Skip to main content

A simple ANN benchmark tools

Project description

ANNB: Approximate Nearest Neighbor Benchmark

PyPI Version

Note: This is a work in progress. The API/CLI is not stable yet.

Installation

pip install annb

# install vector search index/client you may need for benchmark
# e.g install faiss for run faiss index benchmark

Usage

CLI Usage

Run Benchmark

start first benchmark with a randome dataset.

Just run annb-test to start your first benchmark with a random dataset.

annb-test

It will produce a result like this:

❯ annb-test
... some logs ...

BenchmarkResult:
  attributes:
    query_args: [{'nprobe': 1}]
    topk: 10
    jobs: 1
    loop: 5
    step: 10
    name: Test
    dataset: .annb_random_d256_l2_1000.hdf5
    index: Test
    dim: 256
    metric_type: MetricType.L2
    index_args: {'index': 'ivfflat', 'nlist': 128}
    started: 2023-08-14 13:03:40

  durations:
    training: 1 items, 1000 total, 1490.03266ms
    insert: 1 items, 1000 total, 132.439627ms
    query:
      nprobe=1,recall=0.2173 -> 1000 items, 18.615083ms, 53719.878659686874qps, latency=0.18615083ms, p95=0.31939ms, p99=0.41488ms

This is a simple benchmark test with default index(faiss) with random l2 dataset. If you wants to generate more data or with some different specifications for the dataset, you could see below options:

  • --index-dim The dimension of the index, default is 256
  • --index-metric-type Index metric type, l2 or ip, default is l2
  • --topk TOPK topk used for query, default is 10
  • --step STEP the query step, default annb will query 10 items per query, you could set it to 0 for query all items in one query (similar like batch for ann-benchmarks)
  • --batch batch mode, alias --step 0
  • --count COUNT the total number of items in the dataset, default is 1000
run benchmark with a specific dataset

You could also use ann-benchmarks's dataset to run benchmark. download them locally and run benchmark with --dataset option.

annb-test --dataset sift-128-euclidean.hdf5
run benchmark with query args

You mary benchmark with different query args, e.g. different nprobe for faiss ivfflat index. you could try --query-args option.

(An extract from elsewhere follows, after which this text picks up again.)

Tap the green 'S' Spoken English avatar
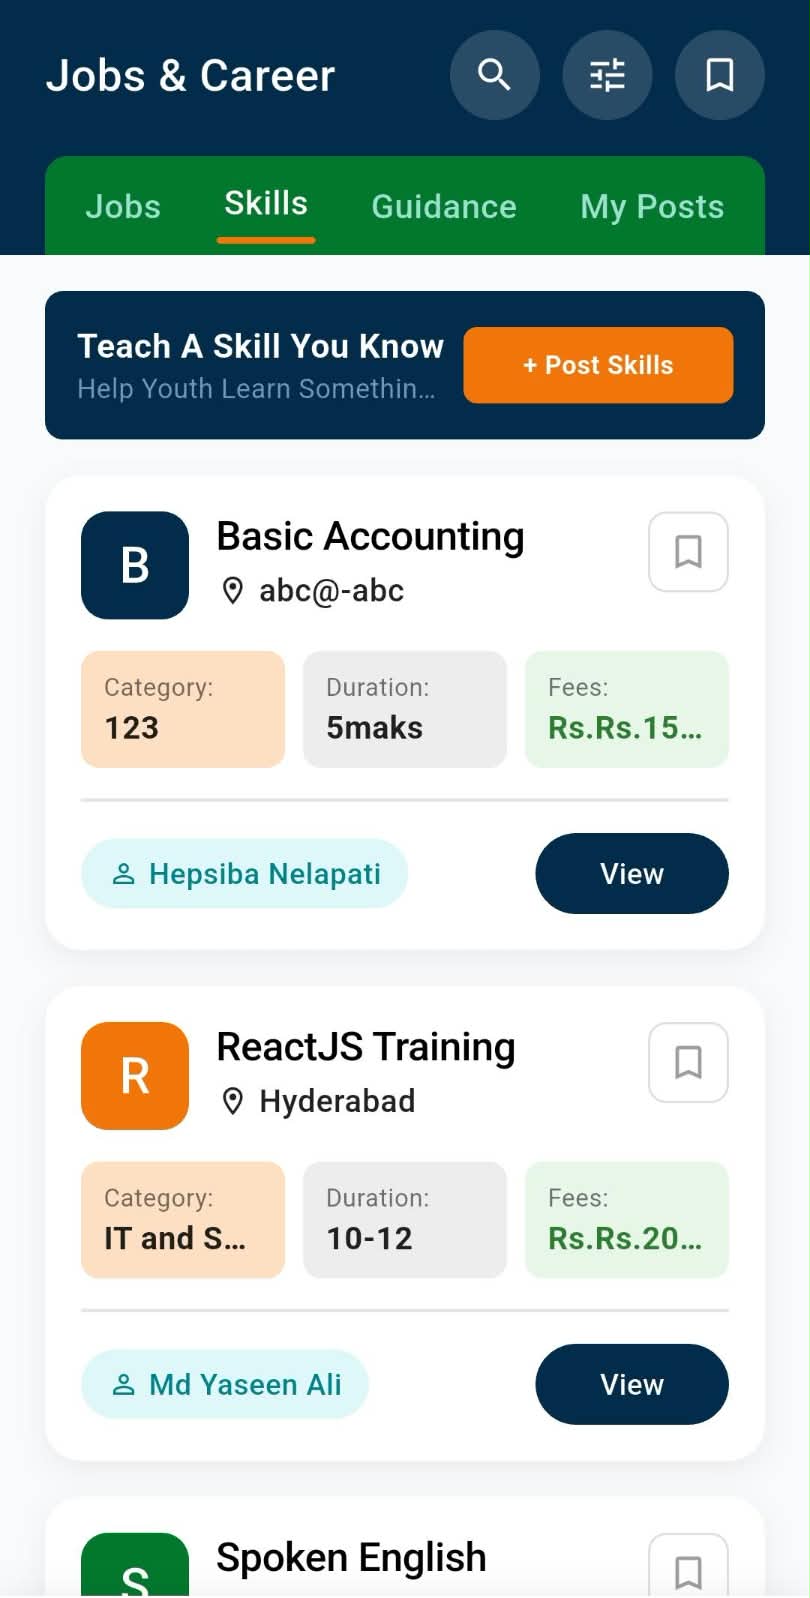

annb-test --query-args nprobe=10 --query-args nprobe=20

will output below result:

durations:
    training: 1 items, 1000 total, 1548.84968ms
    insert: 1 items, 1000 total, 143.402532ms
    query:
      nprobe=1,recall=0.2173 -> 1000 items, 20.074236ms, 49815.09632545916qps, latency=0.20074235999999998ms, p95=0.332276ms, p99=0.455525ms
      nprobe=10,recall=0.5221 -> 1000 items, 49.141931ms, 20349.2207092961qps, latency=0.49141931ms, p95=0.722628ms, p99=0.818012ms
      nprobe=20,recall=0.6861 -> 1000 items, 69.284072ms, 14433.331805324606qps, latency=0.69284072ms, p95=1.126946ms, p99=1.350359ms
run multiple benchmarks with config file

You may run multiple benchmarks with different index and dataset. you could use --run-file run benchmarks from a config file.

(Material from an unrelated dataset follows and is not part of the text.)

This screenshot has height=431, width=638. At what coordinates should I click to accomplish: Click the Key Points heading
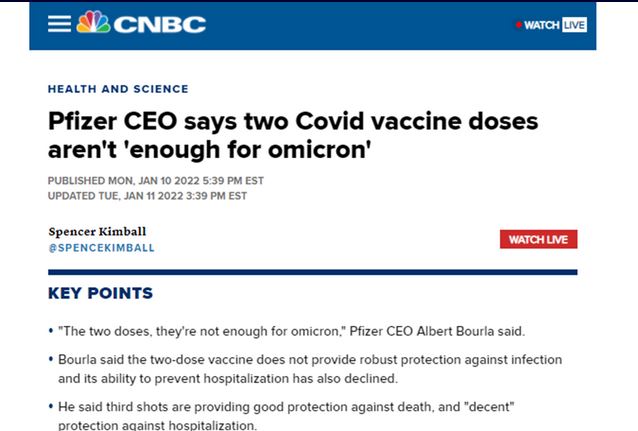coord(100,293)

Below is a example config file:

config.yaml

default:
  index_factory: annb.anns.faiss.indexes.index_under_test_factory
  index_factory_args: {}
  index_name: Test
  dataset: gist-960-euclidean.hdf5
  topk: 10
  step: 10
  jobs: 1
  loop: 2
  result: output.pth

runs:
  - name: faiss-gist960-gpu-ivfflat
    index_args:
      gpu: yes
      index: ivfflat
      nlist: 1024
    query_args:
      - nprobe: 1
      - nprobe: 16
      - nprobe: 256
  - name: faiss-gist960-gpu-ivfpq8
    index_args:
      gpu: yes
      index: ivfpq
      nlist: 1024
    query_args:
      - nprobe: 1
      - nprobe: 16
      - nprobe: 256

Explanation for above config file:

  • The default section is the default config for all benchmarks.
  • The config keys are generally same as the options for annb-test command. e.g. index_factory is same as --index-factory.
  • You could define multiple benchmarks in runs section. and each run config will override the default config. In this example, we define use gist-960-euclidean.hdf5 as dataset, so it will use this dataset for all benchmarks. and we use different index and query args for each benchmark. for index_args, we use ivfflat(nlist=1024) and ivfpq(nlist=1024) as two benchmark series. and for query_args, we use nprobe=1,16,256 for each benchmark. That means we will run 6 benchmarks in total, each series will run 3 benchmarks with different nprobe.
  • The result will be saved to output.pth file by default setting. Actually, each benchmark series will save to a separate file. so in this example, we will get two files: output-1.pth and output-2.pth. you could use annb-report to view them.
more options

You could use annb-test --help to see more options.

 annb-test --help

Check Benchmark Results

The annb-report is use to view benchmark results as plain/csv text, or export them to Chart graphic.

annb-report --help
examples for view/export benchmark results

view benchmark results as plain text

annb-report output.pth

view benchmark results as csv text

annb-report output.pth --format csv

export benchmark results to chart graphic(multiple series)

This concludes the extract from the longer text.